Du Liévre, et de la Tortuë.

Le Liévre voyant un jour la Tortuë, qui se traisnoit à pas lents, se mit à sousrire, et luy dit plusieurs mots de raillerie, pour blâmer son extrême tardiveté. Alors la Tortuë, à qui ce mespris du Liévre servit d’un juste sujet de s’en offencer, ne luy fist point d’autre response, sinon qu’elle le défia courageusement à la course. Ce défi accepté, et tous deux estans demeurez d’accord du lieu jusques où ils devoient courre, ils prirent le Renard pour leur Juge. La Tortuë partit en mesme temps, et le Liévre luy laissa prendre tel advantage qu’elle voulut, s’imaginant qu’il y seroit assez tost pour le vaincre. Voila cependant qu’à force d’aller, elle se rendist insensiblement aux bornes prescriptes, et gagna par ce moyen le prix de la course. Dequoy le Liévre bien estonné, il maudist tout haut sa nonchalance, et la trop bonne opinion qu’il avoit euë de soy-mesme. Mais le Renard s’en mocquant ; « Mal-advisé que tu es », luy dit-il, « apprends une autrefois à ne croire point ta folle teste, et à te servir de tes jambes au besoin ».

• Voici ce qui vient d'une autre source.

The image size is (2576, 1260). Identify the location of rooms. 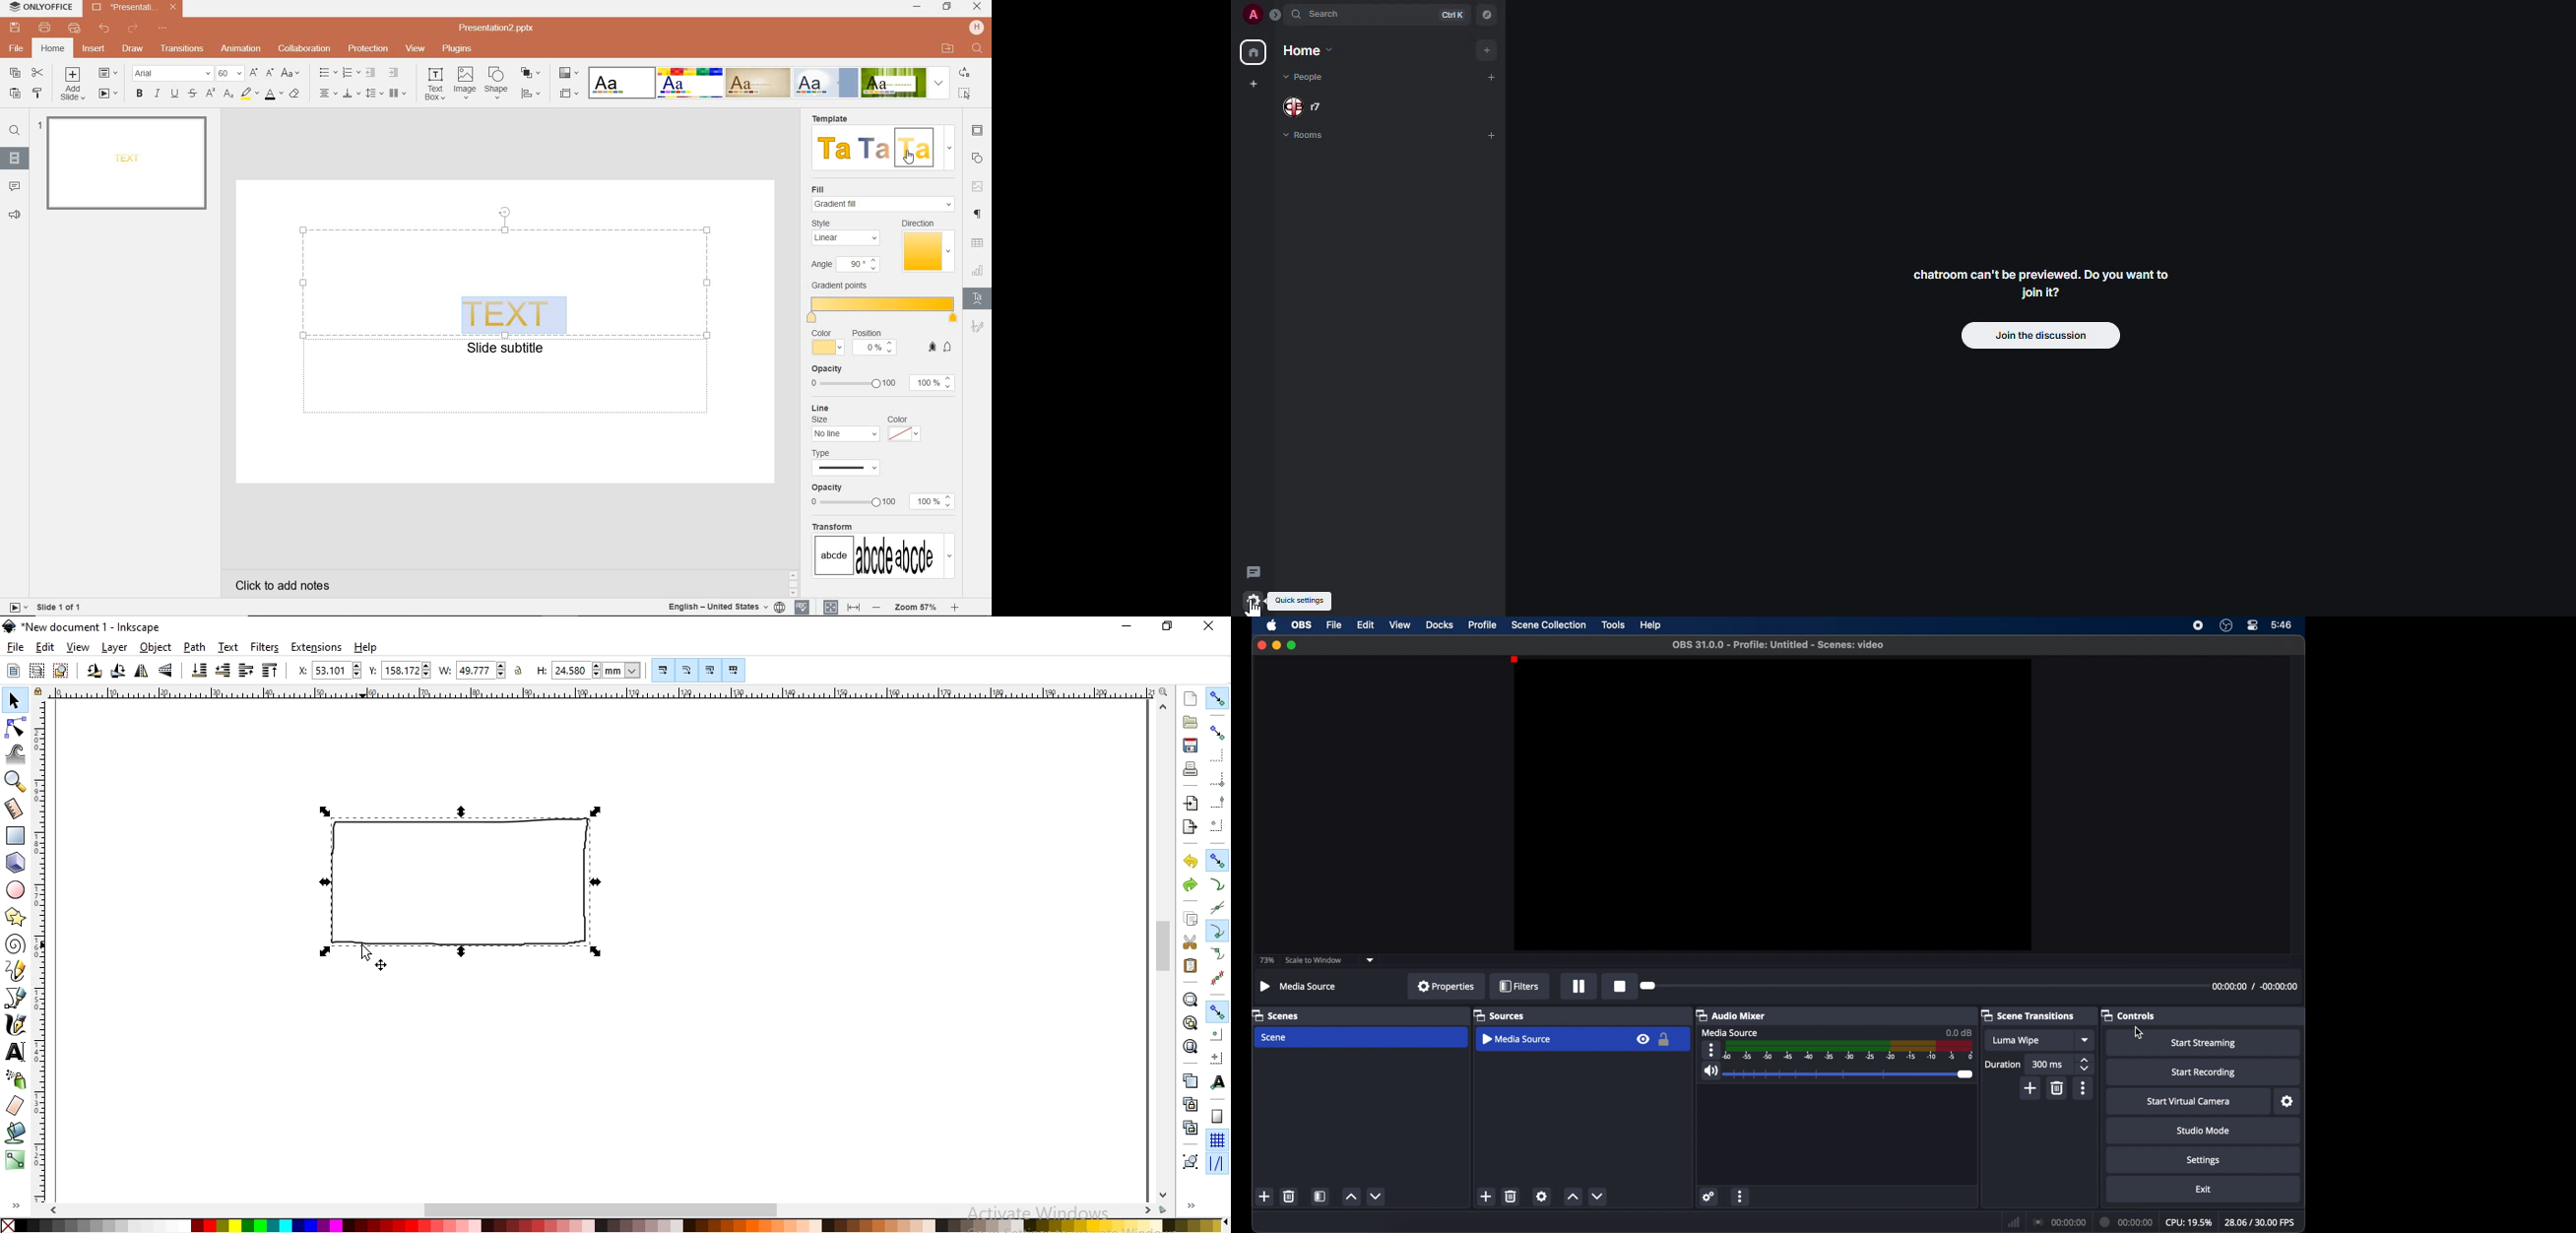
(1325, 139).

Discours sur la cent-dix-septiesme Fable.

De quelque façon que je considere ceste Fable, elle me semble susceptible de plusieurs sens differents, comme nous voyons qu’une mesme matiere se peut appliquer à divers usages. Aussi ne douté-je point que par la Tortuë on ne puisse entendre un esprit tardif, bien que vigilant ; par le Liévre, un courage prompt, mais mal-advisé ; et par le Renard un homme accort et ingenieux, qui ne juge que de ce qu’il voit, sans s’arrester à la vaine monstre des Presomptueux, ny à la trop bonne opinion qu’ils ont ordinairement de leur Vertu pretenduë. Mais je laisse à part ces explications, pour m’attacher à la plus vray-semblable de toutes, que les Italiens ont, à mon advis, comprise en ces vers,

Ingegno e forza à chi non l’opra è nulla.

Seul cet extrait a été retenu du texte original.